The problem
When you find the word "sách" in a line of the entries, please copy the whole line.

Recorded data
◇ ◇ ◇

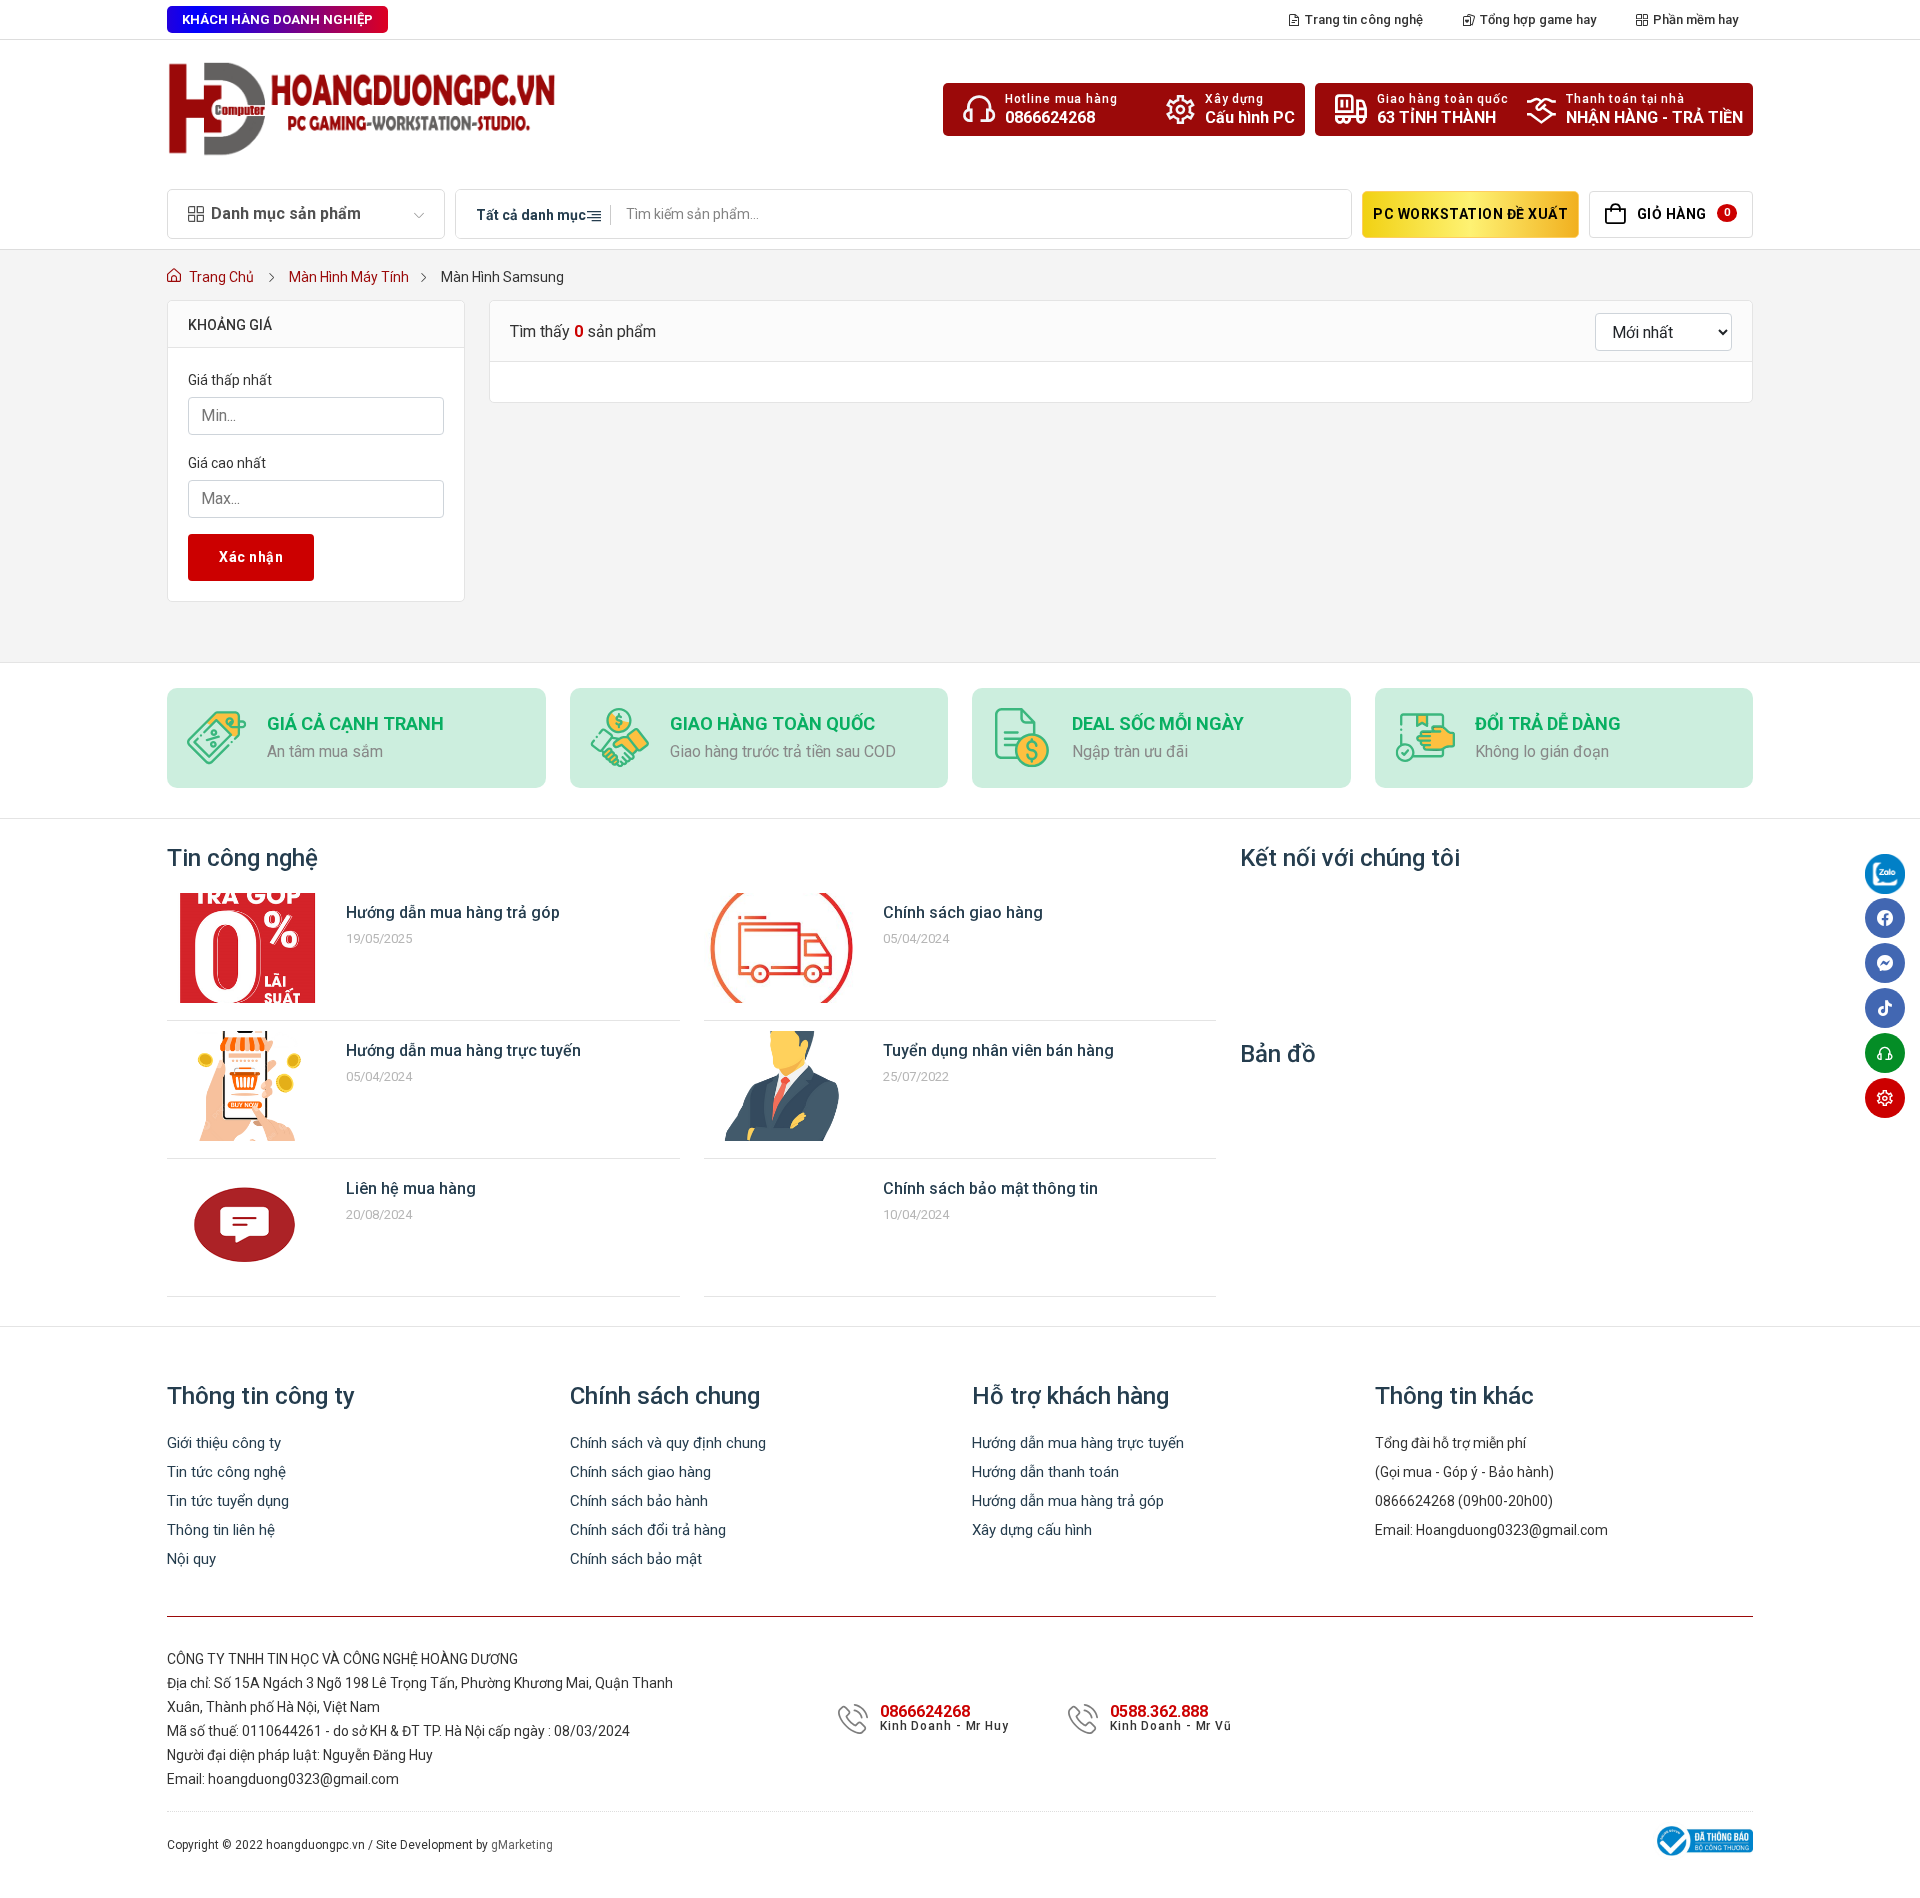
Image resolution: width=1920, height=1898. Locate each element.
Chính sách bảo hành (639, 1501)
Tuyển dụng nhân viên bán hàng (998, 1050)
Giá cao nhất (227, 463)
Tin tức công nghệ (226, 1472)
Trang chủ (221, 277)
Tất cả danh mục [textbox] (531, 215)
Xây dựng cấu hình (1032, 1530)
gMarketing (522, 1845)
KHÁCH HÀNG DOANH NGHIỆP (277, 19)
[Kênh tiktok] (1890, 1008)
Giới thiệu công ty (224, 1443)
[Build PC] (1890, 1098)
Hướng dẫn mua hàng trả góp (453, 912)
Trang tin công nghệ (1364, 19)
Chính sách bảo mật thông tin (990, 1188)
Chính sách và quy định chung (668, 1443)
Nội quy (191, 1559)
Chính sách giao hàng (963, 912)
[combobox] (533, 214)
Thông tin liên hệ (221, 1530)
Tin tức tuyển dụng (228, 1501)
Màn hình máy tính (349, 277)
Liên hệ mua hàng (411, 1188)
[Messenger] (1890, 963)
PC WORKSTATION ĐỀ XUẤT (1470, 214)
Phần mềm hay (1695, 19)
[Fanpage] (1890, 877)
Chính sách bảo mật (636, 1559)
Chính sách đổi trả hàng (648, 1530)
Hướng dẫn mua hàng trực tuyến (463, 1050)
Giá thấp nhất (230, 380)
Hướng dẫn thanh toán (1045, 1472)
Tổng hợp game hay (1538, 19)
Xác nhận (251, 557)
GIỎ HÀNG (1683, 214)
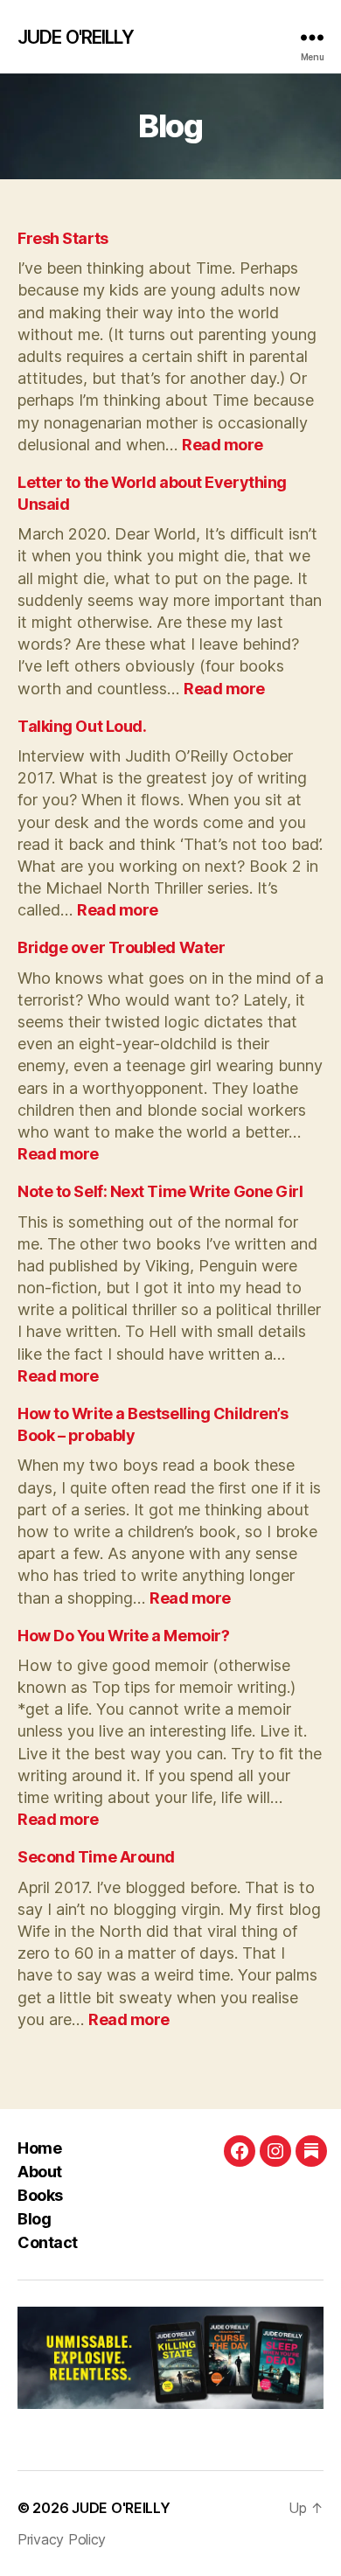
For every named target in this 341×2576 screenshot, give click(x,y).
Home (39, 2148)
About (39, 2171)
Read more (222, 444)
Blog (34, 2219)
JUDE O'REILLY (75, 37)
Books (40, 2195)
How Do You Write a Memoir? (123, 1635)
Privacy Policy (61, 2539)
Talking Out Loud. (81, 726)
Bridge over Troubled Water (121, 947)
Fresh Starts (62, 238)
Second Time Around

◇ ◇ ◇

Task output
Chính sách bảo hành (639, 1501)
Chính sách bảo mật thông tin (990, 1188)
Chính sách và quy định chung (668, 1443)
Chính sách giao hàng (963, 912)
Chính sách bảo mật (636, 1559)
Chính sách đổi trả hàng (648, 1530)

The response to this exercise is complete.